▸ **WHAT TO DO**
In the thread on slow DataFrame concatenation below, set down the passage starting with "super_x.append(x)" and going on through "of the data.", word for word.

▸ **EXCERPTED TEXT**

• • • • •

Why does concatenation of DataFrames get exponentially slower?

Solution 1:

Never call DataFrame.append or pd.concat inside a for-loop. It leads to quadratic copying.

pd.concat returns a new DataFrame. Space has to be allocated for the new DataFrame, and data from the old DataFrames have to be copied into the new DataFrame. Consider the amount of copying required by this line inside the for-loop (assuming each x has size 1):

super_x = pd.concat([super_x, x], axis=0)

| iteration | size of old super_x | size of x | copying required |
|         0 |                   0 |         1 |                1 |
|         1 |                   1 |         1 |                2 |
|         2 |                   2 |         1 |                3 |
|       ... |                     |           |                  |
|       N-1 |                 N-1 |         1 |                N |

1 + 2 + 3 + ... + N = N(N+1)/2. So there is O(N**2) copies required to complete the loop.

Now consider

super_x = []
for i, df_chunk in enumerate(df_list):
    [x, y] = preprocess_data(df_chunk)
    super_x.append(x)
super_x = pd.concat(super_x, axis=0)

Appending to a list is an O(1) operation and does not require copying. Now there is a single call to pd.concat after the loop is done. This call to pd.concat requires N copies to be made, since super_x contains N DataFrames of size 1. So when constructed this way, super_x requires O(N) copies.

Solution 2:

Every time you concatenate, you are returning a copy of the data.

You want to keep a list of your chunks, and then concatenate everything as the final step.

df_x = []
df_y = []
for i, df_chunk in enumerate(df_list):
    print "chunk", i
    [x, y] = preprocess_data(df_chunk)
    df_x.append(x)
    df_y.append(y)

super_x = pd.concat(df_x, axis=0)
del df_x  # Free-up memory.
super_y = pd.concat(df_y, axis=0)
del df_y  # Free-up memory.

• • • • •

▸ **PROVIDED MATERIAL**
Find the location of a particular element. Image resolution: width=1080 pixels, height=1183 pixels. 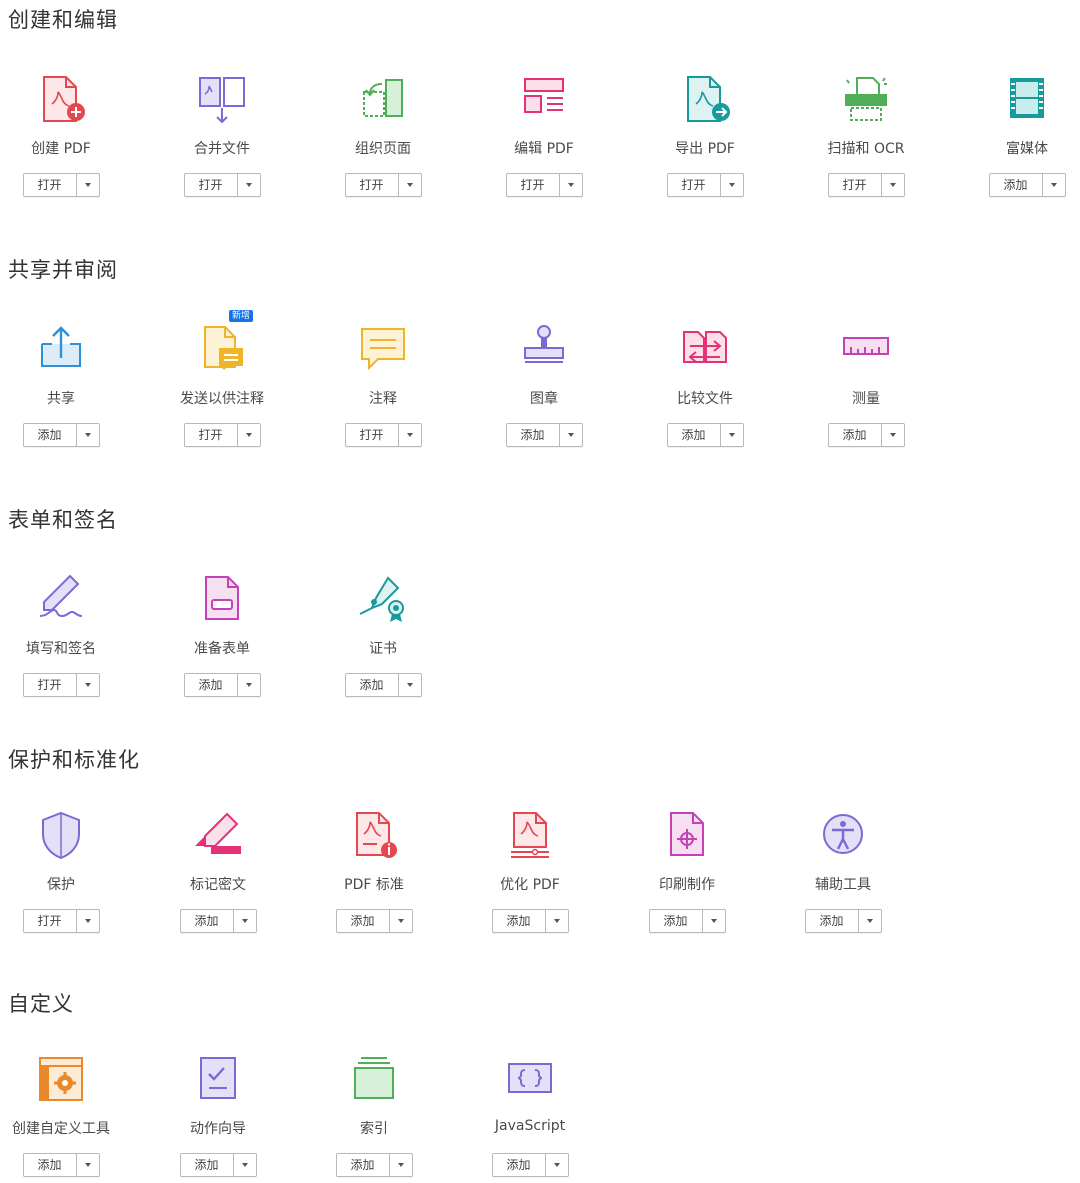

tool-rich-media: 富媒体 添加 is located at coordinates (1016, 136).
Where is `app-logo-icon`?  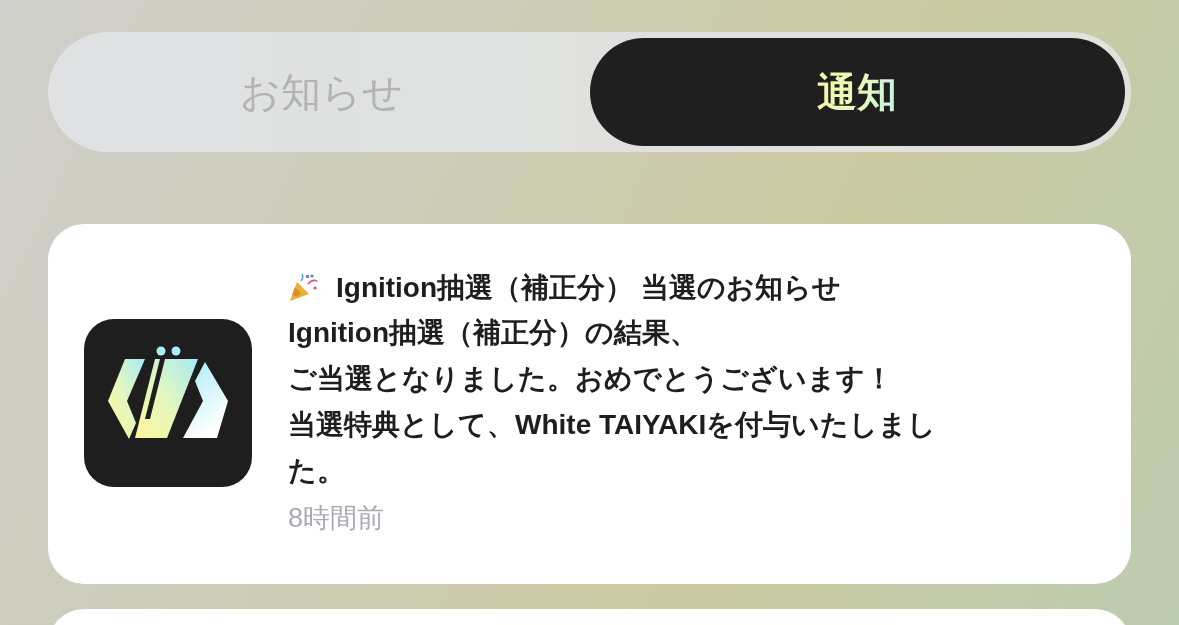 app-logo-icon is located at coordinates (168, 403).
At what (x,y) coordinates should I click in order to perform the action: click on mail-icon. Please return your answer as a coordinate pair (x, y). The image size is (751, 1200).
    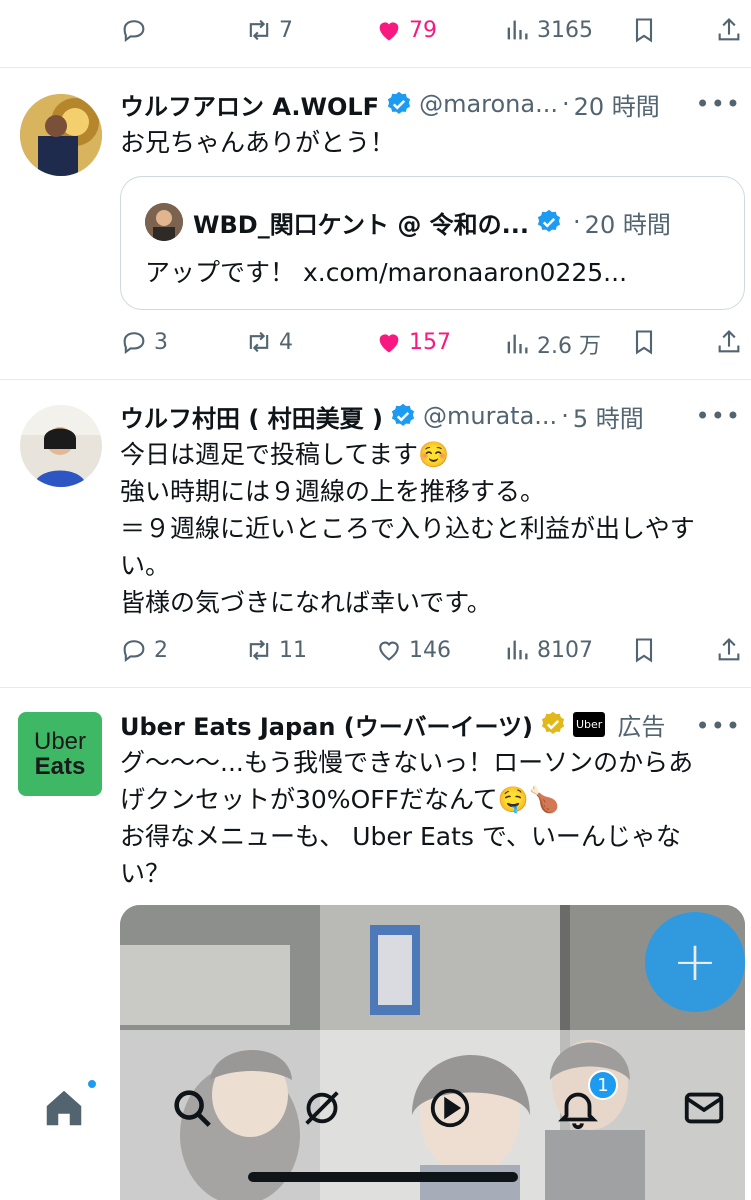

• • • • •

▸ **EXERCISE SOLUTION**
super_x.append(x)
super_x = pd.concat(super_x, axis=0)

Appending to a list is an O(1) operation and does not require copying. Now there is a single call to pd.concat after the loop is done. This call to pd.concat requires N copies to be made, since super_x contains N DataFrames of size 1. So when constructed this way, super_x requires O(N) copies.

Solution 2:

Every time you concatenate, you are returning a copy of the data.